Banking Awareness | Banking Knowledge | for all Bank Exams

Module: | MODULE C: TREASURY MANAGEMENT

Q500: Consider the following statements regarding the deployment of derivative instruments by the integrated treasury specifically for ALM hedging and credit risk mitigation:

1. ALCO extensively directs the integrated treasury to utilize Interest Rate Swaps to dynamically alter the rate sensitivity of the balance sheet, strategically converting fixed-rate liabilities into floating-rate to close maturity gaps.
2. Forward Rate Agreements are proactively deployed within the ALM framework to legally lock in borrowing costs or investment yields for specific future maturity buckets, neutralizing anticipated interest rate volatility.
3. Credit Default Swaps allow the institution to transfer the credit risk of a corporate loan to a protection seller, who is legally obligated to compensate the bank for the par value if a specified Credit Event occurs.
4. Cross-Currency Swaps act as essential ALM hedging mechanisms when a bank raises capital via External Commercial Borrowings in a foreign currency but deploys the funds domestically in INR, simultaneously hedging both risks.
A
1, 2, 3, and 4
B
Only 1, 3, and 4
C
Only 2 and 3
D
Only 1, 2, and 4
✅ Correct Answer: A
The integrated treasury acts as the execution arm of ALCO, utilizing the derivatives market to repair structural balance sheet defects.
If ALM reports indicate the bank will suffer if interest rates rise because it holds too many fixed-rate assets funded by floating-rate liabilities, the treasury will execute an Interest Rate Swap (IRS) to pay fixed and receive floating, artificially synthetically restructuring the balance sheet without physically selling the underlying loans.

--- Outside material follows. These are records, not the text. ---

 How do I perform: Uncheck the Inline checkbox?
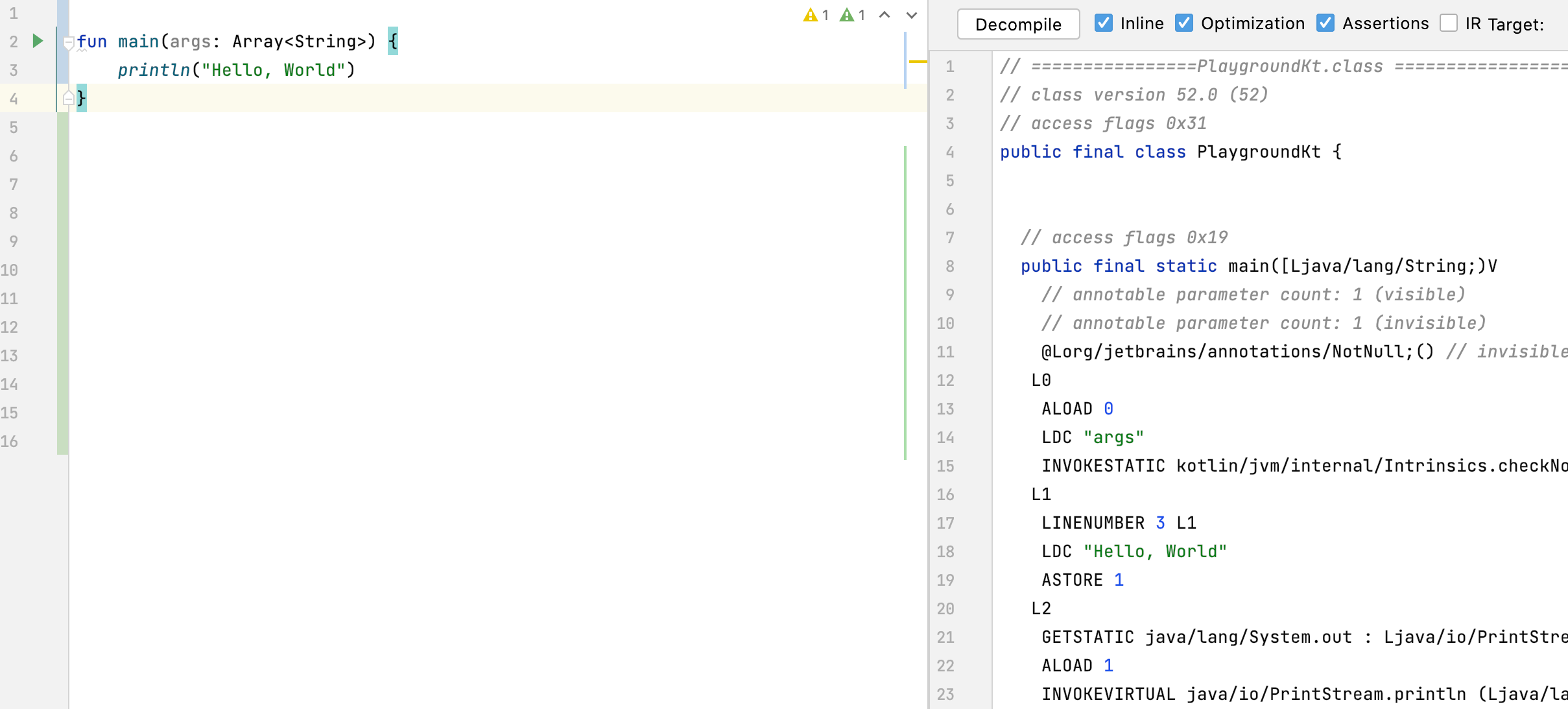[x=1103, y=23]
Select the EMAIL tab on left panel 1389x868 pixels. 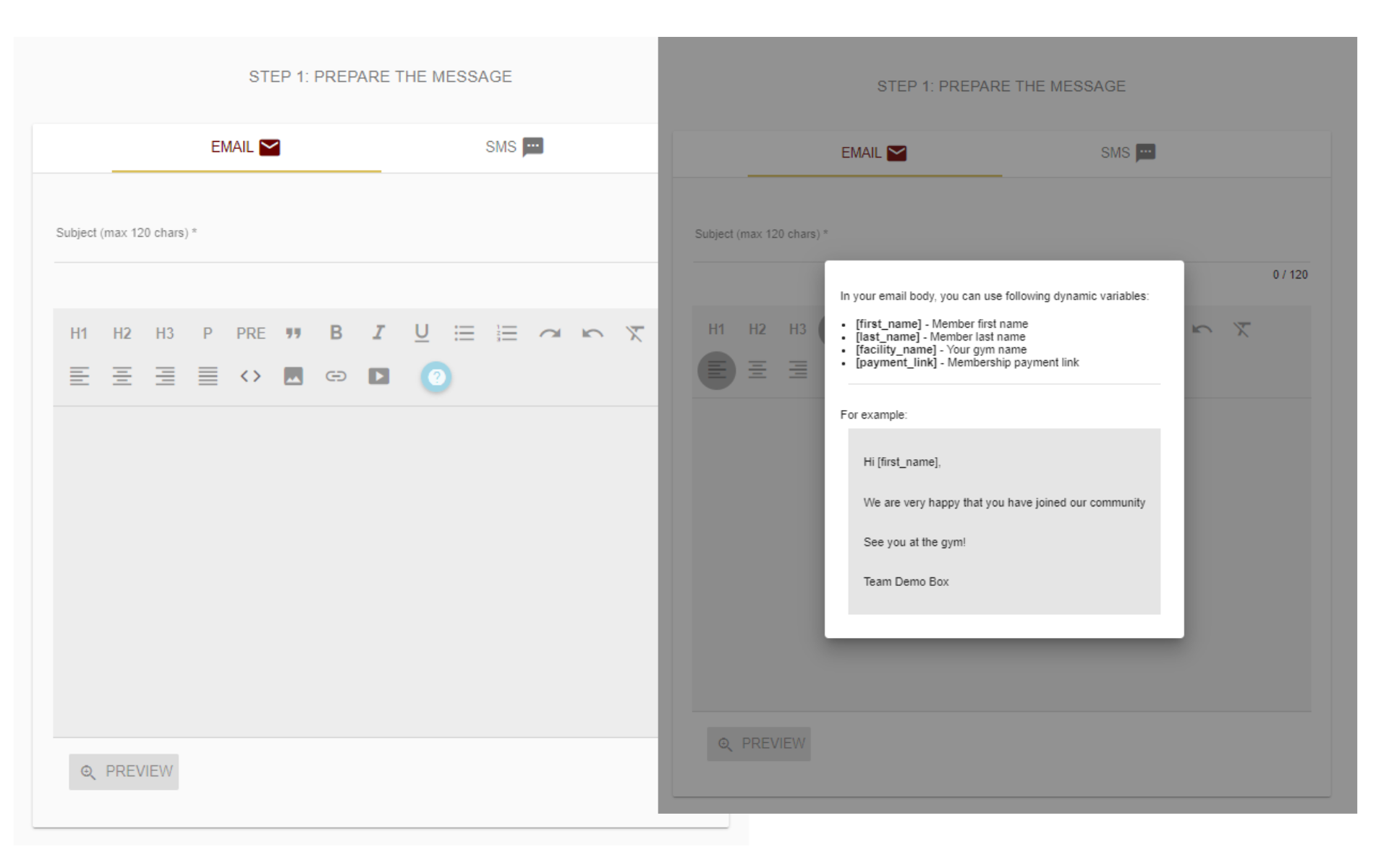click(245, 147)
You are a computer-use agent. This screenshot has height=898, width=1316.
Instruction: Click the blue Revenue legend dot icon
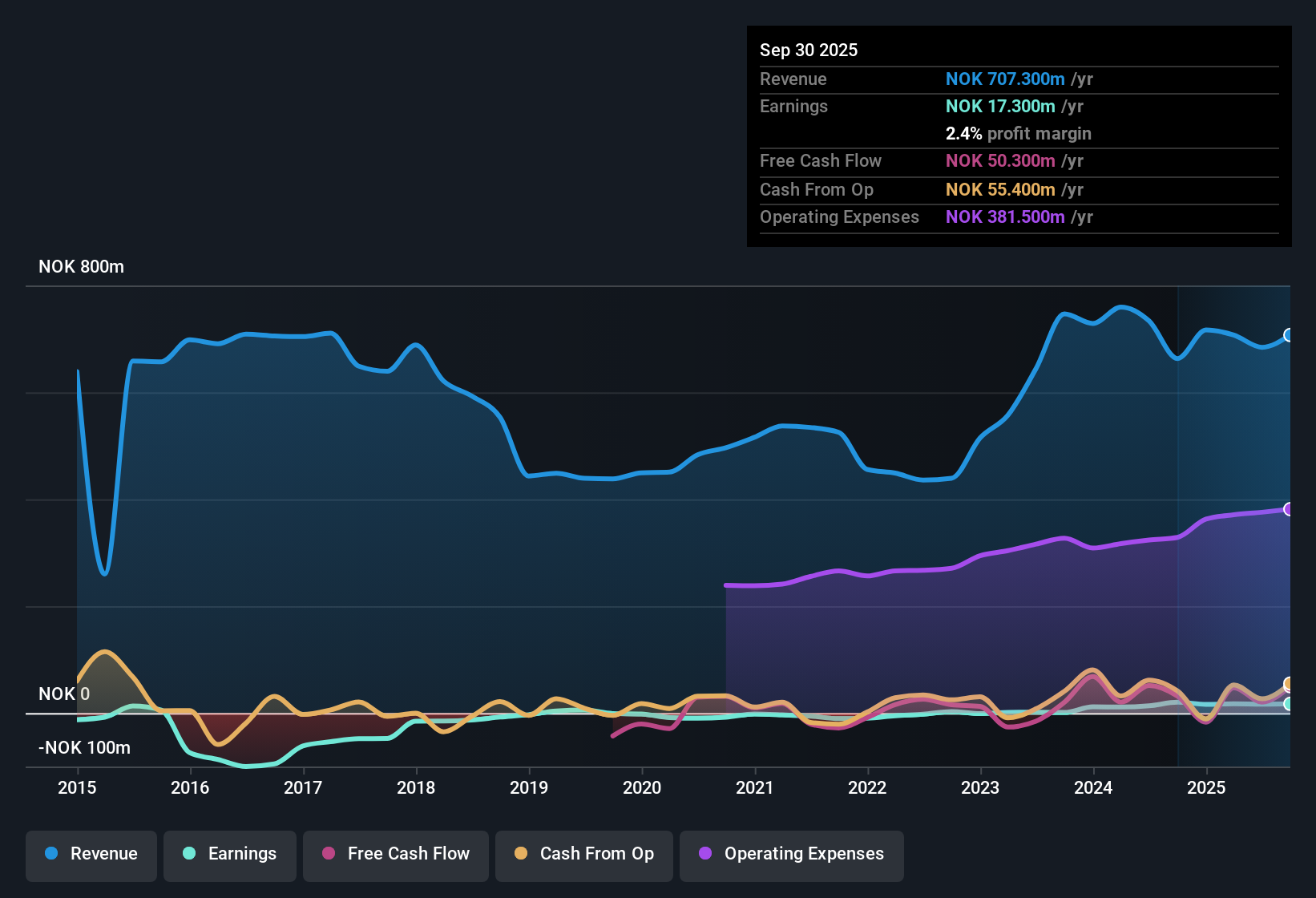50,854
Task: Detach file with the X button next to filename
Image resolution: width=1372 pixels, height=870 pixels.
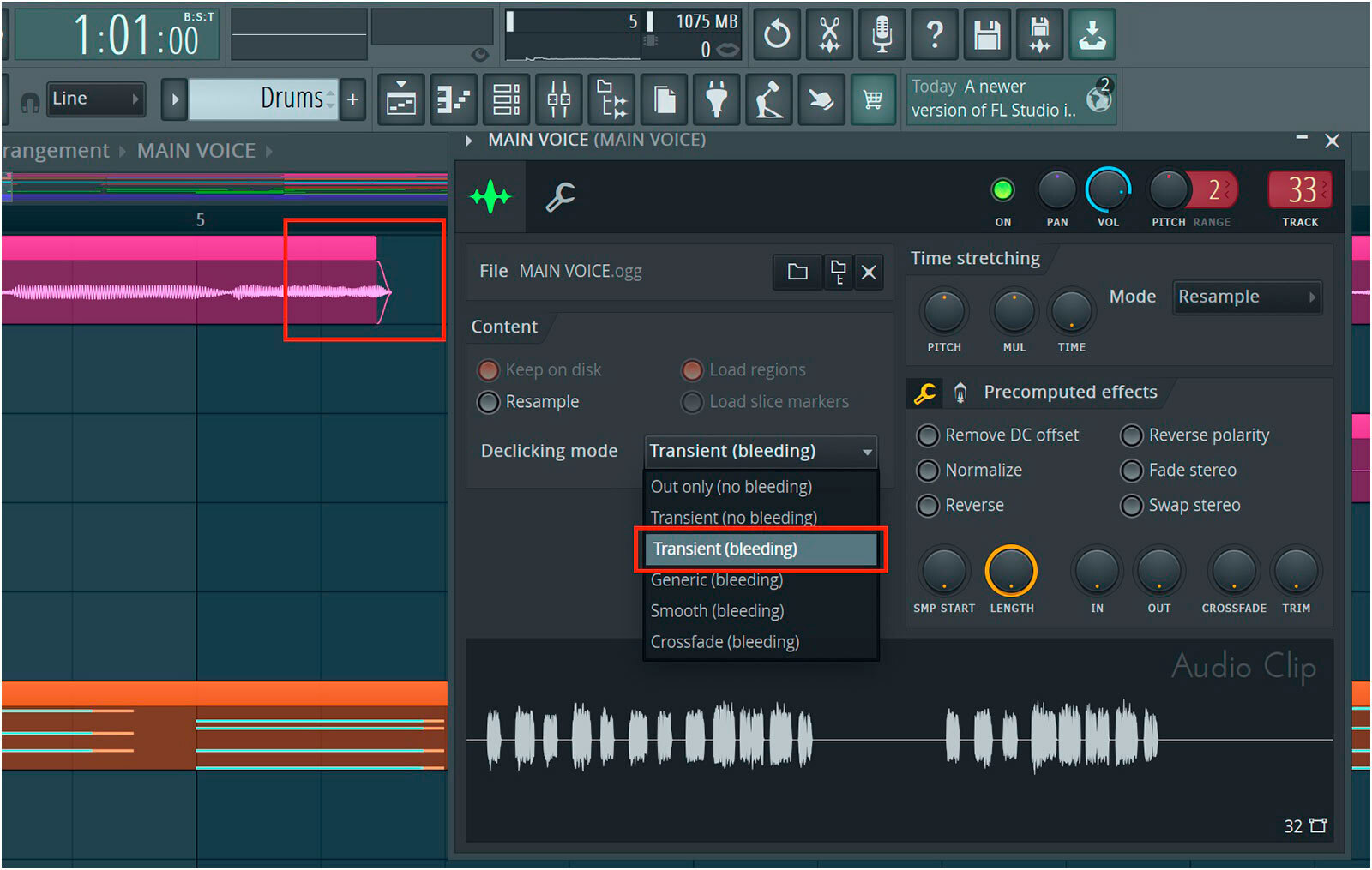Action: pyautogui.click(x=869, y=272)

If ALCO anticipates that it will need to borrow heavy wholesale funds in six months, it will execute a Forward Rate Agreement (FRA) today to lock in the future borrowing rate, immunizing that specific future maturity bucket from interim rate hikes.
To manage heavy concentration in corporate lending, banks utilize Credit Default Swaps (CDS). The bank pays a periodic premium to a protection seller; if the underlying corporate borrower triggers a defined "Credit Event" (bankruptcy, default, restructuring), the seller compensates the bank, effectively transferring the credit risk off the balance sheet.

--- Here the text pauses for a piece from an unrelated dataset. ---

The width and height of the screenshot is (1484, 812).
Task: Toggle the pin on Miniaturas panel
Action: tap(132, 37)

Finally, for cross-border ALM, if a bank raises cheap USD via External Commercial Borrowings (ECBs) but lends the money to Indian clients in INR, a Cross-Currency Swap (CCS) is mandatory to hedge against both the USD/INR exchange rate fluctuation and the differential in interest rates until the ECB matures.
A: This is the correct option.
All four statements flawlessly define the strategic ALM application of IRS for rate conversion, FRAs for future rate locking, CDS for credit risk transfer, and CCS for hedging cross-border ECBs.

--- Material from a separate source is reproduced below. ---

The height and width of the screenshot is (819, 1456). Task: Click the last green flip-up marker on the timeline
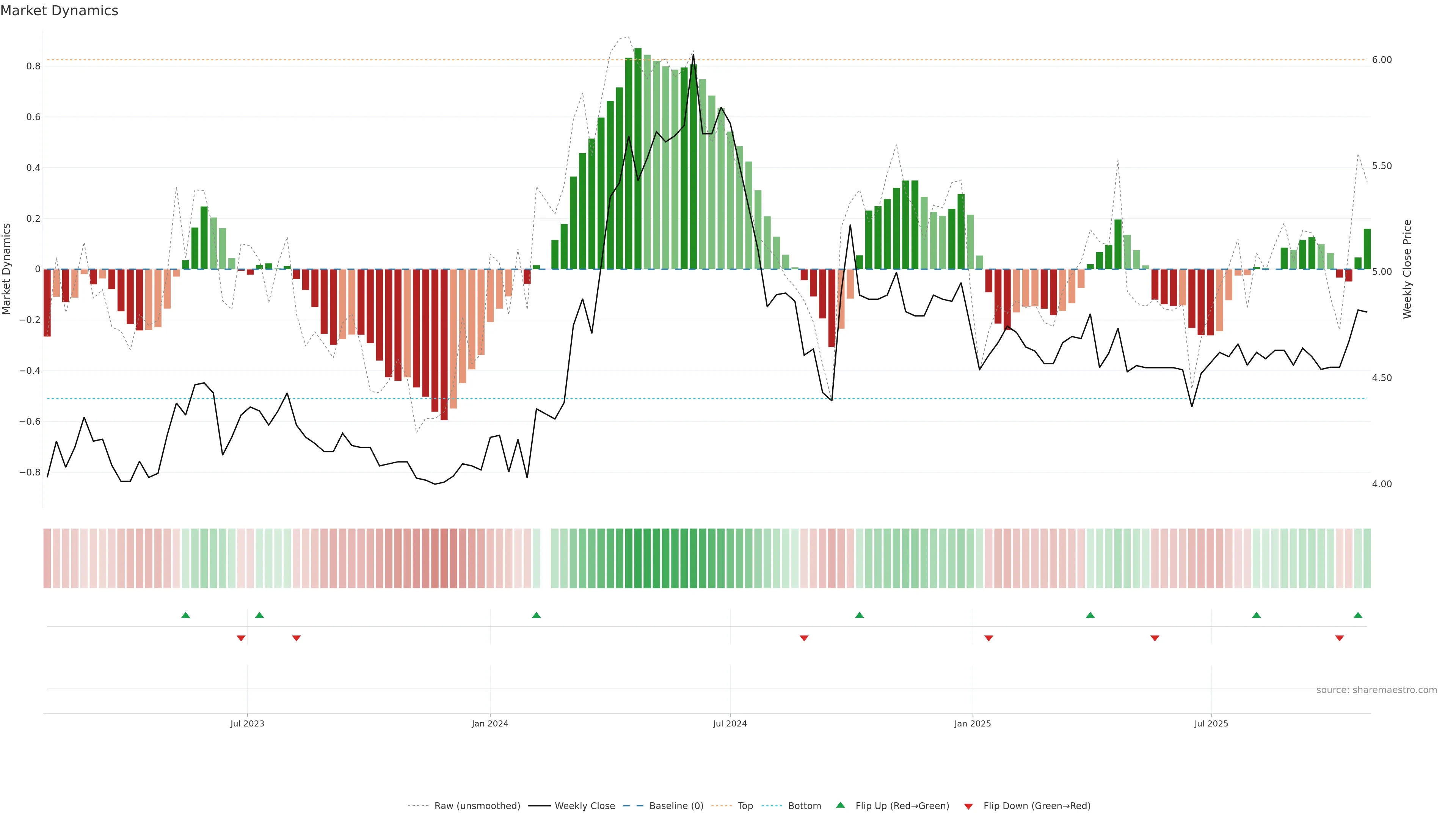coord(1358,615)
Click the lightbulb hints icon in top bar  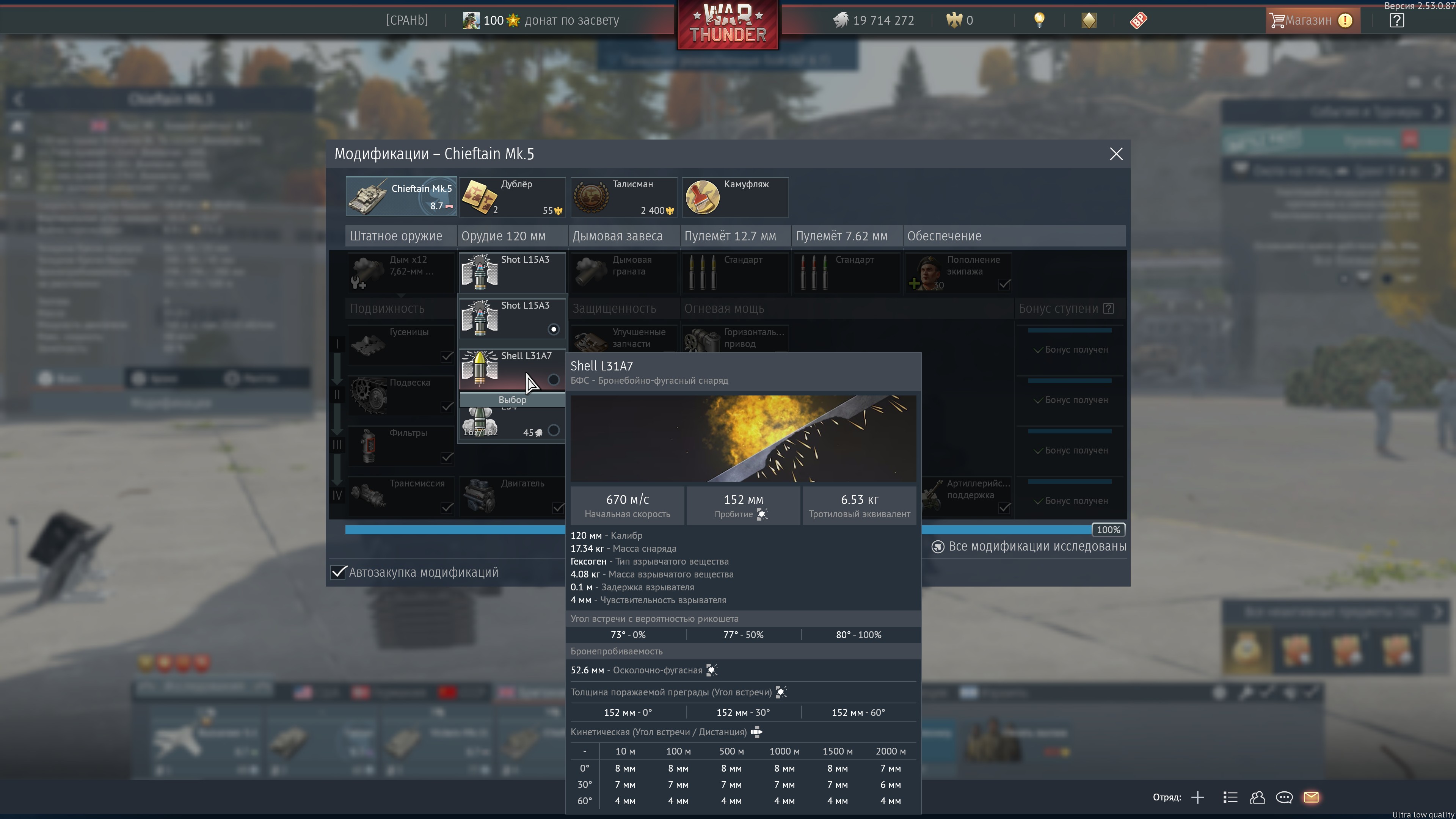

B: This option incorrectly excludes statement 2. The proactive use of Forward Rate Agreements to hedge specific future time buckets and lock in yields/costs is a fundamental ALM strategy.
C: This option incorrectly isolates statements 2 and 3, completely ignoring the massive balance sheet restructuring role of Interest Rate Swaps and the dual-hedging power of Cross-Currency Swaps.
D: This option incorrectly excludes statement 3. The definition of a Credit Default Swap and its trigger mechanism (a Credit Event) is the foundational concept of credit derivative risk management.